Clair M. Elston (1894-1978) was appointed president of the Collins Company in July 1956, and was the last to wear the mantle of Samuel Collins. He was a lifelong resident of Collinsville and his great-grandfather and father worked for the company. Elston graduated from Yale in 1916 and joined Collins as a chemist in 1919. He was named assistant superintendent in 1921 and assistant general manager in 1927 before becoming vice president for manufacturing in 1941.
As vice president, Elston’s job was to run the production side of the business. “To maintain Collins’ reputation for high quality and do it economically is the lifework . . . of fifty-one-year-old Clair Elston,” wrote Fortune magazine in 1946. “To keep the company’s costs down, Mr. Elston must practice all sorts of special economies.” Although union president George Soucy complained to the Fortune journalist of low wages and long hours, he spoke “with particular warmth of Mr. Elston as a man who goes out of his way to help workers in difficult situations.”
Ever civic minded, Elston served as chairman of the Canton Board of Finance and was a Board of Education member. He was a trustee and president of the Collinsville Savings Society and president of the Canton Library and Ratlum Mountain Fish and Game Club.
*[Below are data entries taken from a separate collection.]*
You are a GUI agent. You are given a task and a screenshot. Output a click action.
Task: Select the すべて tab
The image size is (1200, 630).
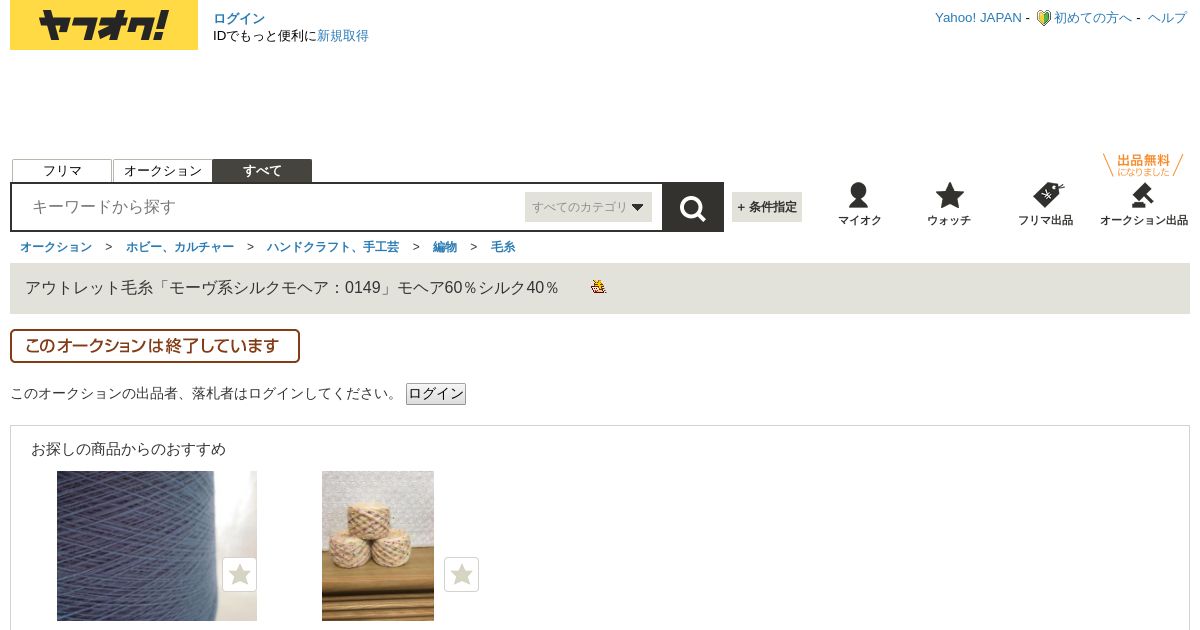[262, 171]
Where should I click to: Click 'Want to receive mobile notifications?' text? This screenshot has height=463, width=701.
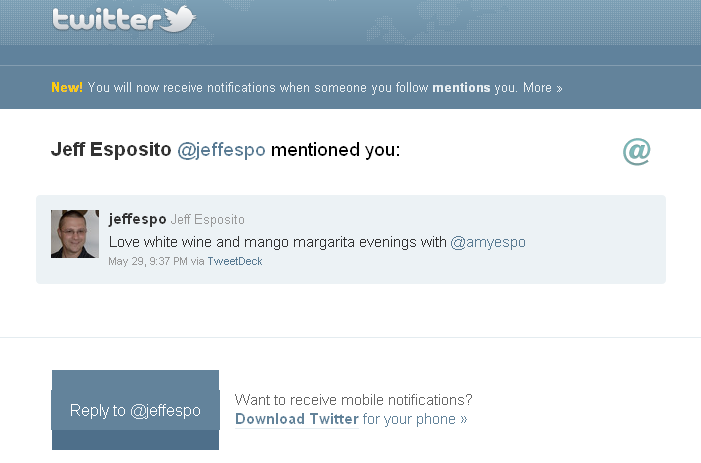point(354,400)
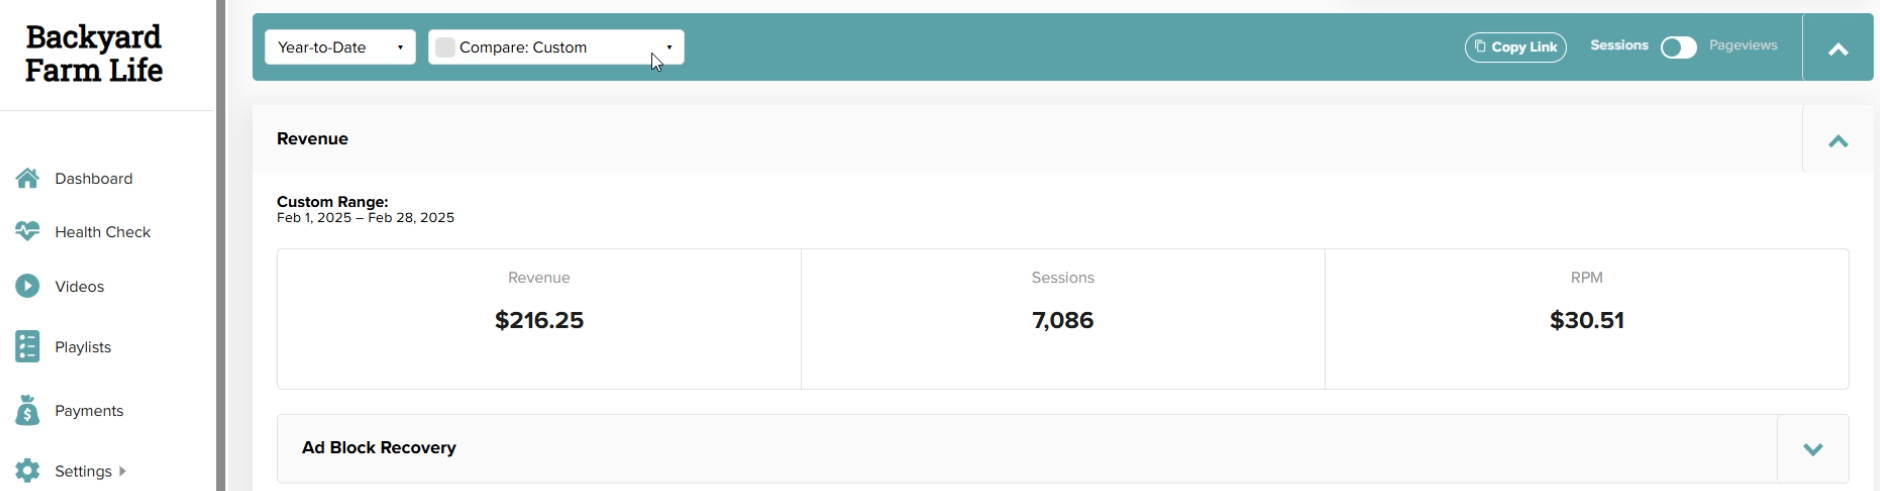Screen dimensions: 1880x491
Task: Switch to Pageviews label
Action: pyautogui.click(x=1743, y=46)
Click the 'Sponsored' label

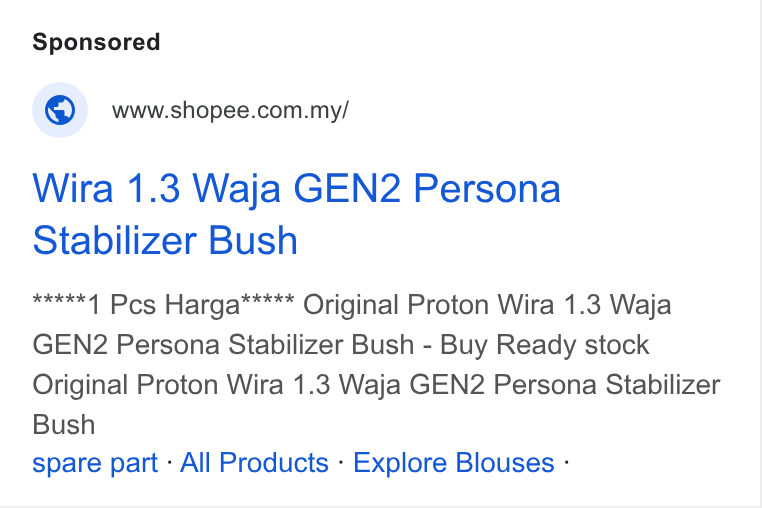(x=96, y=42)
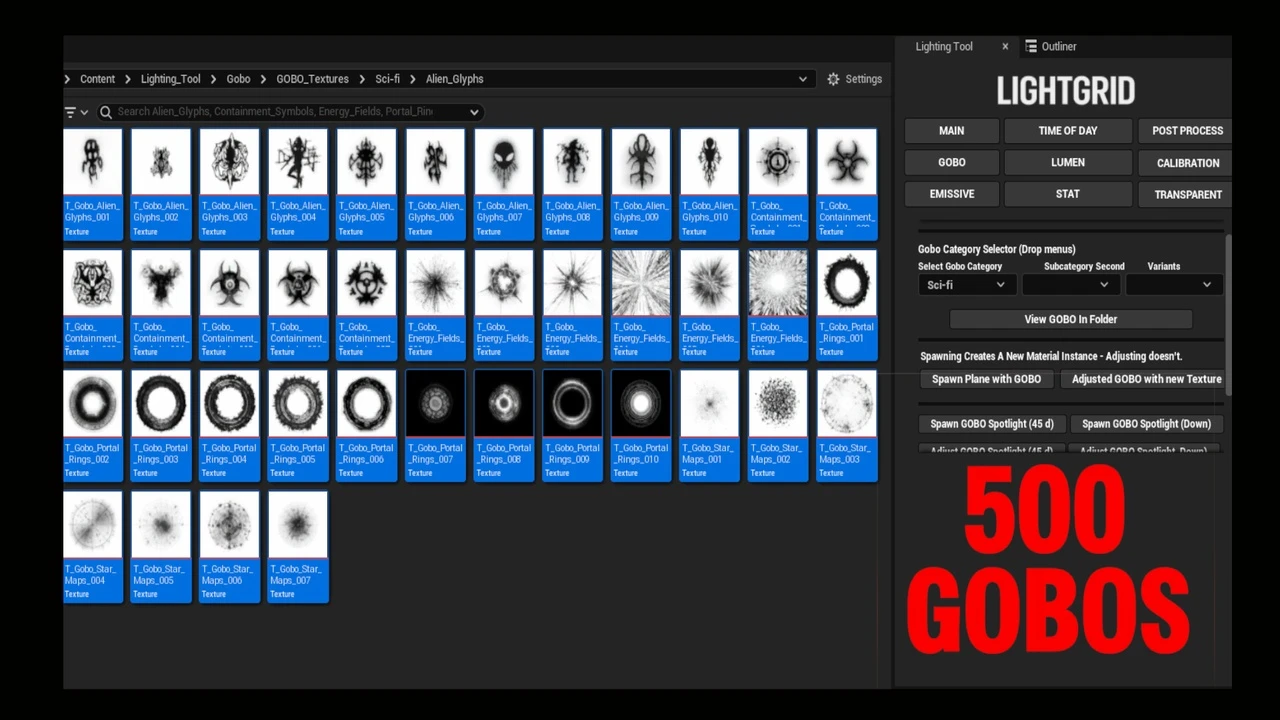
Task: Close the Lighting Tool tab
Action: click(1005, 47)
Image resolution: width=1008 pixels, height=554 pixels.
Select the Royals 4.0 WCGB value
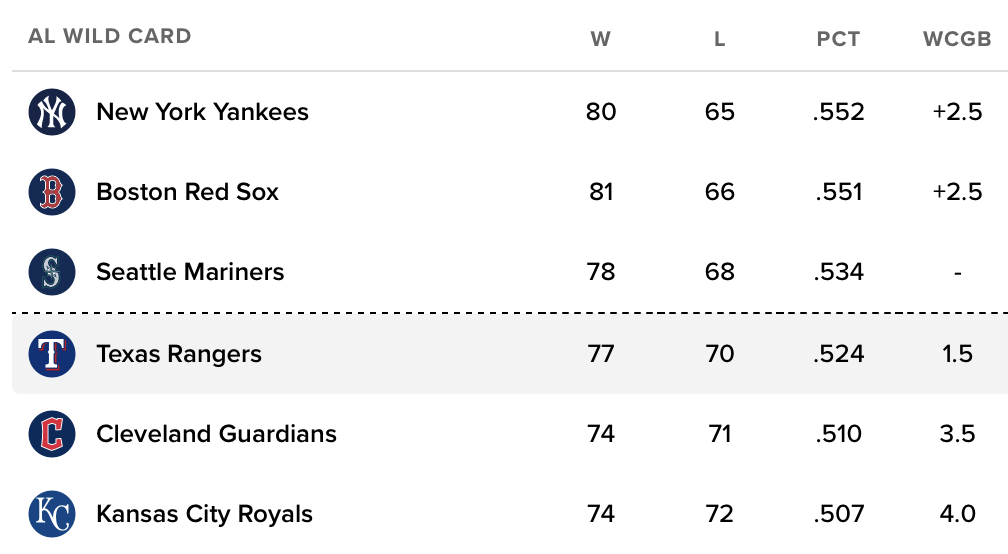point(957,514)
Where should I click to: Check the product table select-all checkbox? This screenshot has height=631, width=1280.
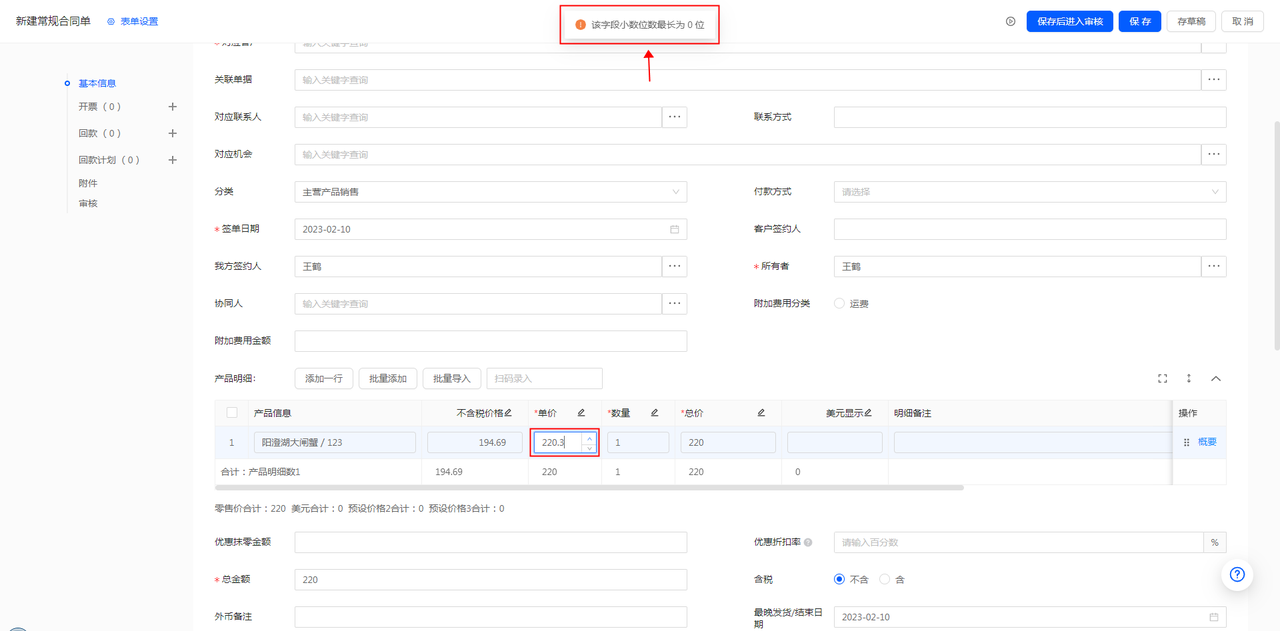[232, 413]
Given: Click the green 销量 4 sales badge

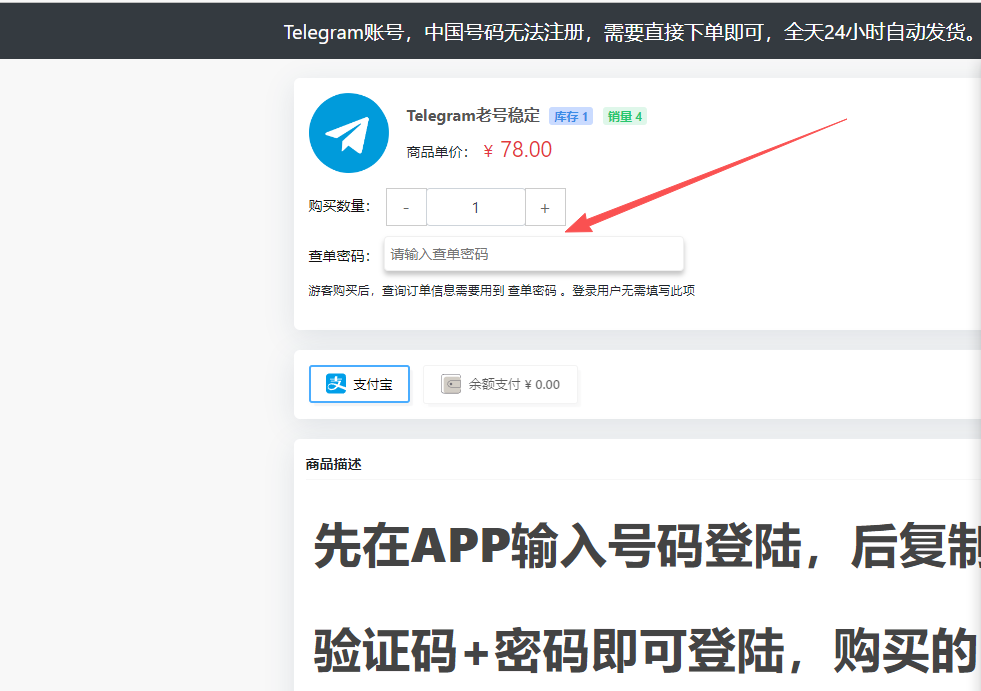Looking at the screenshot, I should 624,116.
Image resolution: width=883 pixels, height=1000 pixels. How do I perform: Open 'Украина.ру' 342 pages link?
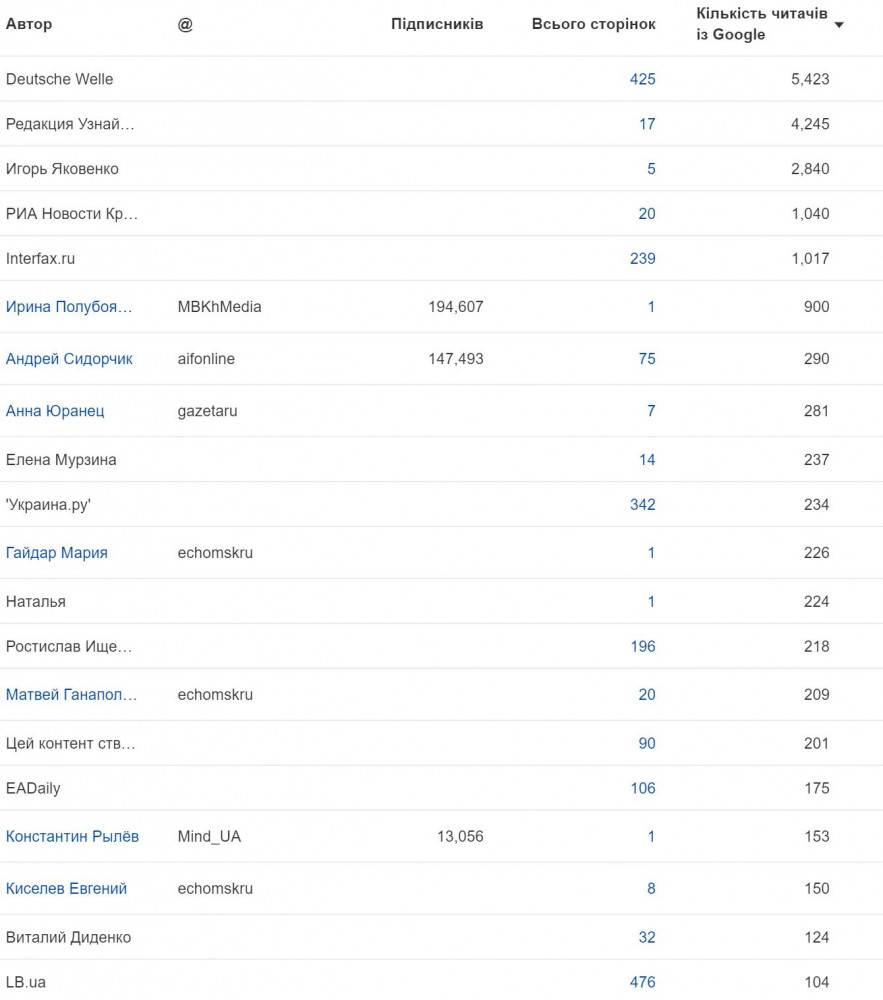click(x=643, y=504)
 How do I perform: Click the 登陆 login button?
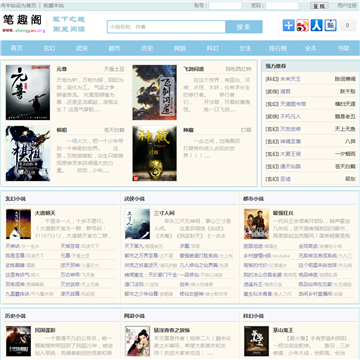[x=319, y=6]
Becoming president about a year after the 1955 flood wiped out a third of Collins Company buildings and seriously damaged another third, Elston faced some stiff challenges from the start. But, one of the greatest was presiding over the company’s dissolution a decade later. Elston told the Hartford Courant that a major reason for the closing was that the company’s Latin American plants, established to avoid tariffs, were taking business away from Collinsville. Among Elston’s more interesting decisions during his tenure was a 1961 ban on exports to Cuba prompted by “outstanding bills, still unpaid by the Castro regime.”
Clair Elston died at age 83 in a convalescent home. He is buried in the Village Cemetery, Collinsville.
“Your Silent Neighbors” introduces readers to people out of Canton’s past. Readers are encouraged to visit these gravesites and pay their respects to the people who have helped make our community what it is today.